In this notebook I used PCA to analyze the yield curve of government bonds with different maturity: 1/2/3/6 month and 1-10 years. The data contains the monthly yield in the for the years 1992 through 2015, and thus covering the extend of the financial crysis that unfolded in 2007 and 2008.
The effect of the crysis is clearly visible in the yield curves as the yields of all type of bonds drops towards the end of 2008 (first plot). In the second plot we can see that the yield of bonds with shorter majurity depreciated more in 2008. That is because as the uncertainty in other investments increased during the year, investors flocked to relatively save government bonds for short-term investments, and hence the prices of the bonds went up and the yields down (see quote at the top).

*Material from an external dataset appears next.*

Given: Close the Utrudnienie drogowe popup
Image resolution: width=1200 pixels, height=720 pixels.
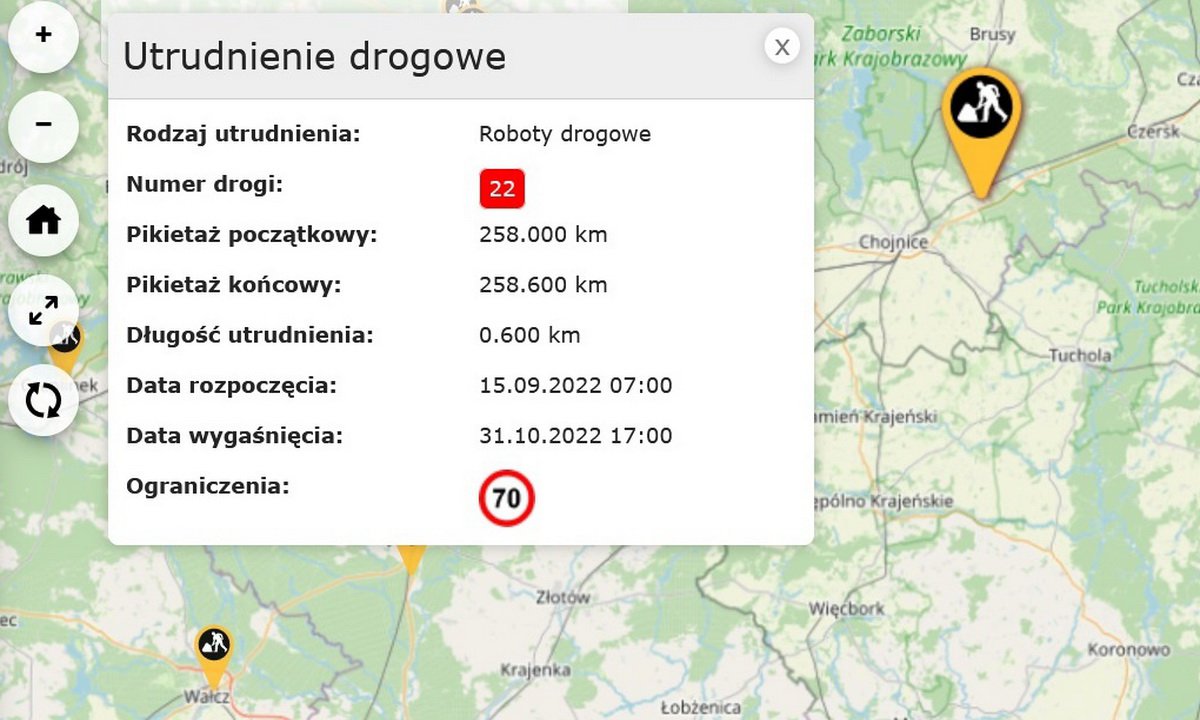Looking at the screenshot, I should click(782, 47).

For the principal component analysis (PCA) I use the yields of the bonds of different maturity. Hence, each month is a datapoint with 14 features. The goal is to reduce the dimension to two while retaining as much information as possible and the plot the datapoints over those two new dimensions.

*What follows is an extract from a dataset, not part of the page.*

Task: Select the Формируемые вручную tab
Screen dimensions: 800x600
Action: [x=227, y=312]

For example when projecting the data onto the first two principal components (see below) it is possible to clearly see the years grouped in different regions. One interesting observation is that the years 2007 and 2008 are in a different region than the years 2009-2011 following the crysis.
PCA
Find the SLC (e.g. a projection) with maximum variance:
\[\max_{a:||a||=1}Var(a^TX) = \max_{a:||a||=1}a^TVar(X)a\]Setting \(a=\gamma\), with \(\gamma\) the Eigenvector of the largest Eigenvalue \(\lambda\) of \(Var(X)\) will satisfy this OP.
\[Var(X) \gamma=\lambda \gamma\] \[(Var(X)-\lambda I)\gamma=0\] \[|Var(X)-\lambda I|=0\]Yields Eigenvalues \(\lambda\) of Var(X). Plugging back into second equation above gives Eigenvectors. The result can be written as:
\[\boldsymbol{\lambda}=\boldsymbol{\gamma}^TVar(X)\boldsymbol{\gamma}\]Where \(\boldsymbol{\lambda}\) is the diagonal matrix of Eigenvalues and \(\boldsymbol{\gamma}\) is the corresponding matrix of Eigenvectors. Rearanging gives the spectral decomposition of the covarianvce matrix.
\[Var(X)=\boldsymbol{\gamma}\boldsymbol{\lambda}\boldsymbol{\gamma}^T\]The transformation of X onto the orthonormal basis spanned by \(\gamma\) is:
\[X_{PCA}=\boldsymbol{\gamma}^TX\]Libs & Defs
# %matplotlib inline
import matplotlib.pyplot as plt
import numpy as np
import pandas as pd
import pickle
import math
from sklearn.decomposition import PCA, KernelPCA
Load Dataset
df = pd.read_csv('Marktzinsen_mod.csv', sep=',')
df['Datum'] = pd.to_datetime(df['Datum'],infer_datetime_format=True)
df.set_index('Datum', drop=True, inplace=True)
df.index.names = [None]
df.drop('Index', axis=1, inplace=True)
dt = df.transpose()
Visualizing the Dataset
plt.figure(figsize=(20,15))
plt.plot(df.index, df)
plt.xlim(df.index.min(), df.index.max())
# plt.ylim(0, 0.1)
plt.axhline(y=0,c="grey",linewidth=0.5,zorder=0)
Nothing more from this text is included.